[SUPPLIED MATERIAL]

....

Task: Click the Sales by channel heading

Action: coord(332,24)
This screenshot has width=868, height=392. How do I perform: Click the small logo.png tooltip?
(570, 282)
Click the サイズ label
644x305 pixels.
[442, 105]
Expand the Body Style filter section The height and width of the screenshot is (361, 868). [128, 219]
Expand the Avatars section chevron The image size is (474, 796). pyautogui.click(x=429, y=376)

....

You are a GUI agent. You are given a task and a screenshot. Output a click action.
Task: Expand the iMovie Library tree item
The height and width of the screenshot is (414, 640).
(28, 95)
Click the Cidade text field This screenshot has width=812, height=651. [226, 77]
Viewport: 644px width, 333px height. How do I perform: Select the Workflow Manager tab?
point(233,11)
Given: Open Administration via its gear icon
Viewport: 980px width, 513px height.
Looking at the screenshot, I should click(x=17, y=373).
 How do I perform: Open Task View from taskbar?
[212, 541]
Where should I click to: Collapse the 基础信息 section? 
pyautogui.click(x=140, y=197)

....

[WHAT THE EXERCISE ASKS]
Repeat the records from the line containing "How do I perform: Open" through the line containing "pyautogui.click(x=140, y=197)", word for word.

[THE ANSWER]
 How do I perform: Open Task View from taskbar?
[212, 541]
Where should I click to: Collapse the 基础信息 section? 
pyautogui.click(x=140, y=197)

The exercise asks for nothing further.